I am glad to report that our problems are fixed and that our server is back to humming along nicely. The following is posted here so that if some other souls find themselves in our situation that they may learn form our experience:
What we changed:
- It was pointed out that max_connections of 500 was in fact insanely high, especially in light of using PGbouncer. Before we used PGbouncer we needed a lot more connections and when we started using PGbouncer, we never reduced this number.
- Our server_lifetime was set far too high (1 hour). Josh Berkus suggested lowering that to 5 minutes.
- We reduced the number of PGbouncer active connections to the DB.
What we learned:
- We had too many backends
- The backends were being kept around for too long by PGbouncer.
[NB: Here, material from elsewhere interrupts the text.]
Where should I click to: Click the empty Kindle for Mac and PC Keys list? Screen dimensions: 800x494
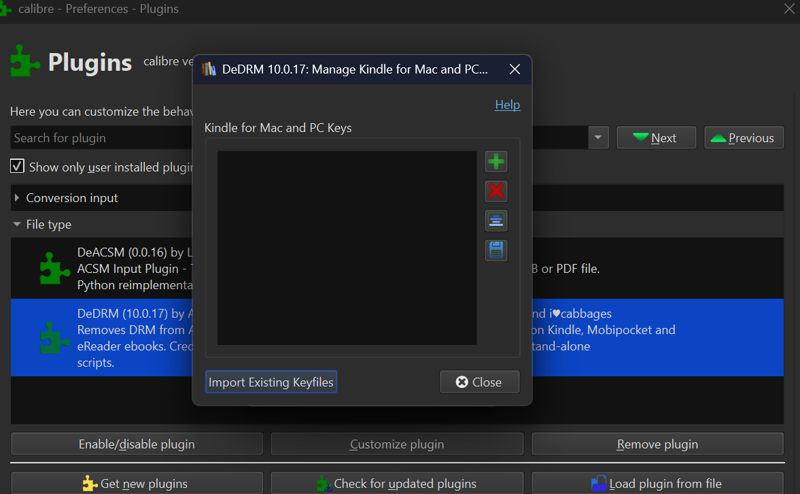(x=347, y=248)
- This caused too many idle backends to kick around. Once we exhausted physical ram, we started swapping.
- Linux 3.2 apparently has some less than desirable swap behaviours. Once we started swapping, everything went nuts.
Going forward we’re going to upgrade our kernel the next time we have down time for our site and the rest should be sorted now.
Finally a word about Postgres itself:
Postgres rocks our world. I’m immensely pleased that once again the problems were our own stupidity and not Postgres’ fault. In over 10 years of using Postgres, problems with our site have never been Postgres’ fault. Not once.
Thanks to everyone who helped us through this tough time!